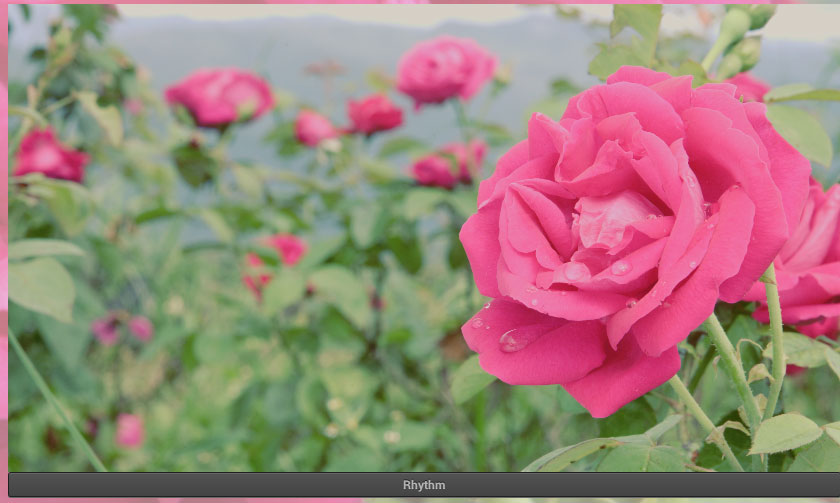
Task: Click the pale green leaf on the left side
Action: [42, 287]
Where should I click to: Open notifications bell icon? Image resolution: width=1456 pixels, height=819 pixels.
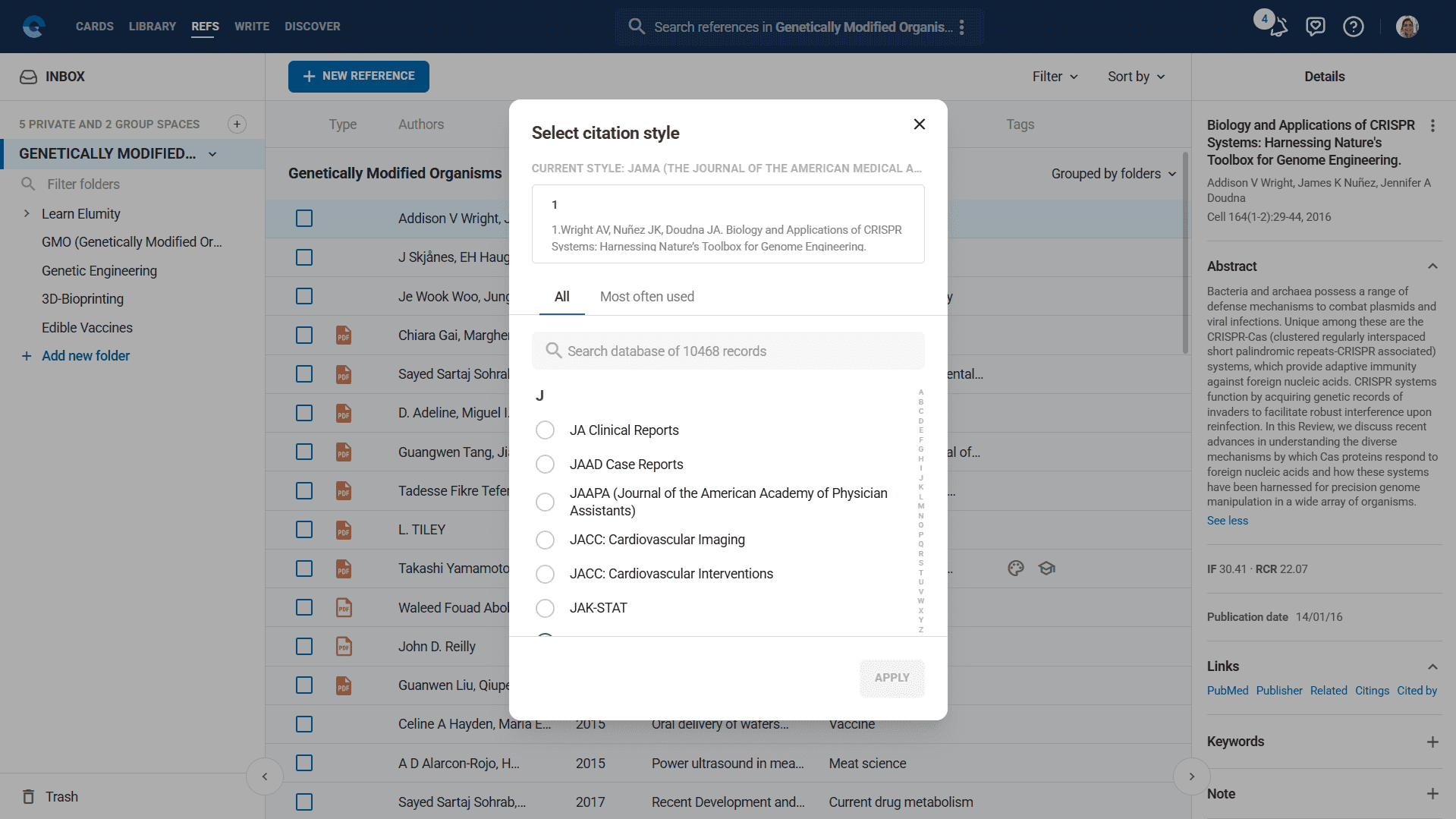point(1278,27)
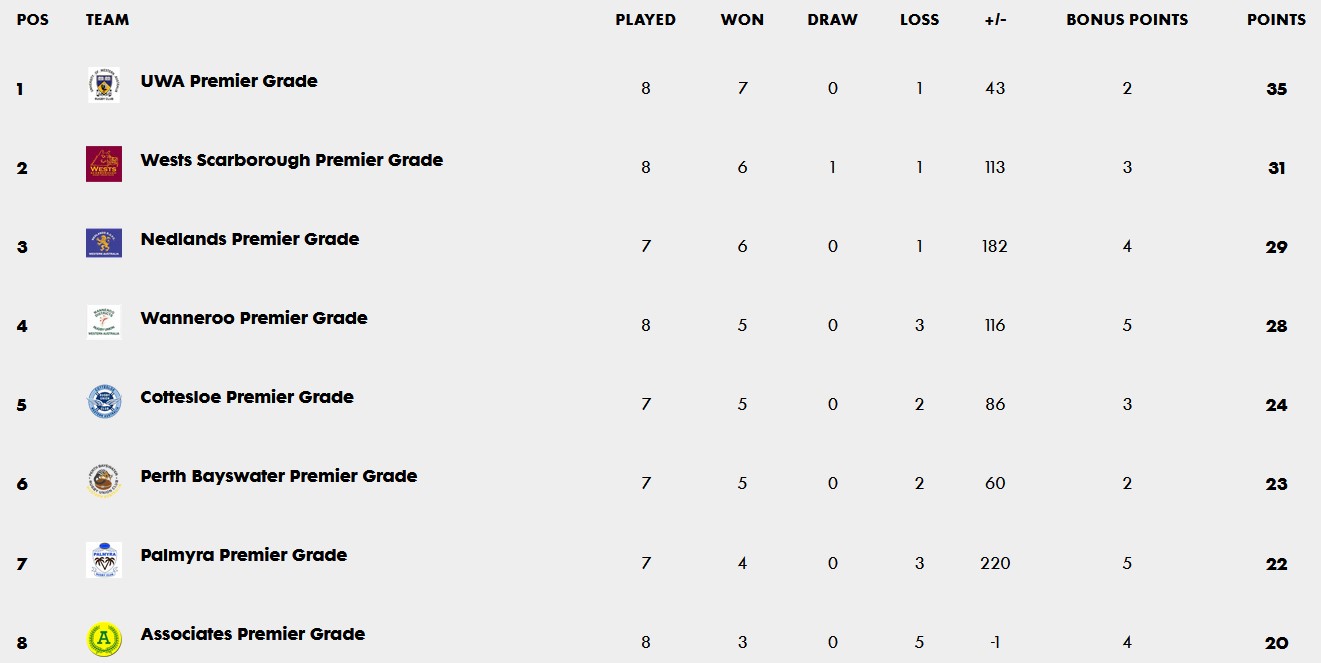Image resolution: width=1321 pixels, height=663 pixels.
Task: Click UWA's 35 points total
Action: [x=1276, y=89]
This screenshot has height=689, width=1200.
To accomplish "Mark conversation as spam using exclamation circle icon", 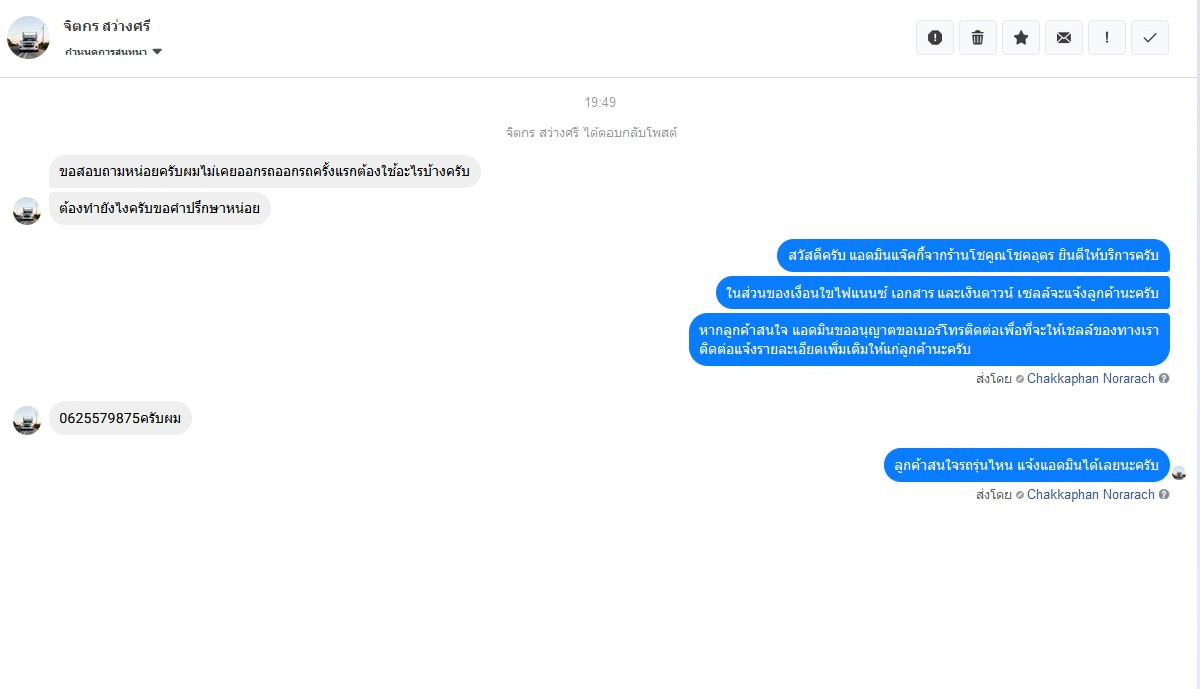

## EXERCISE REQUIREMENTS
Pictures are to be left out; the answer must otherwise be exactly the lines from the one with "This screenshot has height=689, width=1200." through the final line of the entries above, both included.

## TASK SOLUTION
This screenshot has height=689, width=1200.
To accomplish "Mark conversation as spam using exclamation circle icon", 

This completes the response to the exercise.